1 Peter 5:6-7 "Humble yourselves, therefore, under the mighty hand of God so that at the proper time he may exalt you, casting all your anxieties on him, because he cares for you."
For this next set of verses, I've rewritten them (Go ahead, Bible thumpers; wag your fingers!) based on the 1 John 4:8 claim that God is love. I've also taken it out of stereotypical Bible verse format so that maybe you can see it in a new light.
God is patient.
God is kind.
God does not envy, He does not boast, He is not proud.
He does not dishonor others, He is not self-seeking, He is not easily angered, God keeps no record of wrongs.
God does no delight in evil but rejoices with the truth.
God ALWAYS protects, ALWAYS trusts, ALWAYS hopes, ALWAYS perseveres.
God is patient.
God is kind.
God does not envy, He does not boast, He is not proud.
He does not dishonor others, He is not self-seeking, He is not easily angered, God keeps no record of wrongs.
God does no delight in evil but rejoices with the truth.
God ALWAYS protects, ALWAYS trusts, ALWAYS hopes, ALWAYS perseveres.
God never fails.
The greatest of these is Jesus.
(Verses used: 1 Corinthians 13:4-8, 13.)
Let me ask you again: Why do you feel like God just tolerates you? News flash: He doesn't!!! Stop believing the lie that you've been fed by your church, your friends maybe, and your own conscience. This lie you're hearing says that God thinks you're not worth His time if He's not worth yours.

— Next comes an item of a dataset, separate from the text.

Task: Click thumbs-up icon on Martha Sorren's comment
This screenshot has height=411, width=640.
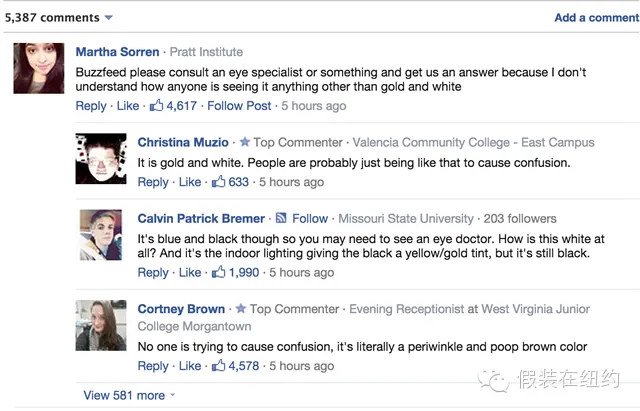Action: 156,105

You are ALWAYS worth it to God. That's what Christmas is all about!! It's reminding ourselves that Jesus knew that it was worth it to give ALL of Himself to become a baby, to live, to die, and to rise again, because it meant that He could give us a great gift - a hug! And more than that, He could know us, and we could know Him.
Through this season and through next year, I want to follow the path God has for me. I want to trust in His love, because it's the love that truly never fails. I want to remember that God rejoices in me, when I obey Him and when I stumble. I want to be satisfied with Jesus, and with Jesus alone.